I sign out for my video equipment from the library’s AV room. People watch me. There are only three film majors, and we are all, always, watched. I exit the campus. Passersby stare. The only people who are allowed to film on the streets are the TV. They work at the Egyptian Radio and Television Union. If you work there, you are also the TV . You are also, maybe, someone with ties to the surveillance state. Someone it might be better to stay away from. I cross. On the old campus I go to the walkway between the basketball and tennis courts. The floor is paved with pink and yellow hexagonal tiles. I step only on the yellow ones. One step. Pause. One step. Pause. Sideways step. At the end of my path is the science building. I walk up the five steps at the entrance and set my tripod to the side. The university cameras are old, batteries last fewer than twenty minutes before going out. I look for a power supply. A guard approaches me. He shakes his head. You can’t set up here. But I’m on assignment. Sorry. But my professor asked me to. Sorry. But I’ll fail if you don’t let me. It’s against the rules. Please. We can’t allow it. But I have permission. Show me your permission. Here.
You can’t be?
I look at him. He peers as if into my face, through it, eyes wide. His silence like a gasp. He had known Baba. He sets up my power. Asks if I need anything. What a great pleasure to meet you. Your Baba was a great man. If ever you need anything. Anything at all. I adjust the camera. I hit record.
—
The first sit-in I witnessed was eight months ago, last winter. A silent sit-in, candlelit. It was the first political act on campus. University guards had hovered in the distance and then come closer, but they seemed unsure what to do. I also watched from afar. No one would talk about it at first except in whispers. H called it the thing. Then the government daily Al-Ahram ran a piece. Accompanying pictures showed three young men in black T-shirts, leather straps on their wrists, one of them with dreadlocks. It went: The American University encourages disobedience.

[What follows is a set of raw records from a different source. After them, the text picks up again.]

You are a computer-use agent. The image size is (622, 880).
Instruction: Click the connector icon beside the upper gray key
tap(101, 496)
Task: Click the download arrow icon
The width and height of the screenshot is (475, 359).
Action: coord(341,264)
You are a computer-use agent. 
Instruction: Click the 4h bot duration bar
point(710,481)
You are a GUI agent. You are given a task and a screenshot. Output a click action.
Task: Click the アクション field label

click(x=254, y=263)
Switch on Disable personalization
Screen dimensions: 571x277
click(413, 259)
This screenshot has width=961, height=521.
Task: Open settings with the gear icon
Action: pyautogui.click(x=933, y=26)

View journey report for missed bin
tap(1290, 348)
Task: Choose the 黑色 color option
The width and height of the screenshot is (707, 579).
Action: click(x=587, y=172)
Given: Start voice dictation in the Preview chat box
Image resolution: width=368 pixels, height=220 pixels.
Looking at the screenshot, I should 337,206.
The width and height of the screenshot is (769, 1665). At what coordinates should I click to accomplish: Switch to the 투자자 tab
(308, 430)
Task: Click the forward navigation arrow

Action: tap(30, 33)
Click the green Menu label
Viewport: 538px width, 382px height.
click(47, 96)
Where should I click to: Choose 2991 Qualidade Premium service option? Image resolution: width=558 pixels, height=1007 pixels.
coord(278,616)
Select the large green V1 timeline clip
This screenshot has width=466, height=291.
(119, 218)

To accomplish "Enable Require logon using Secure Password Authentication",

It’s the nesting ground for a new and dangerous movement. They take drugs and engage in sexual acts. They worship the devil. They practice homosexuality. They might have AIDS. The sit-ins are part of a larger movement of disobedience. They believe in anarchy. A Nirvana album cover runs alongside. Suddenly everyone is talking about it. The journalist is campaigning to get the university shut down. H calls on the home phone one day soon afterwards to say we are in for excitement. She has done some research. The same journalist wrote a piece a few years ago about young rockers. He described them as atheists. Then one night, without warning, the police had spread across the country banging down doors, dragging more than a hundred young men from their bedrooms in the middle of the night. Nobody knew where they were, if they would resurface. Parents searched and asked in vain. Lawyers were told to keep away. Ninety-seven days later they showed up, all of them, knocking on the doors of their homes. They wouldn’t speak about what happened. Nobody dared to ask. Scars peered from necklines and sleeves.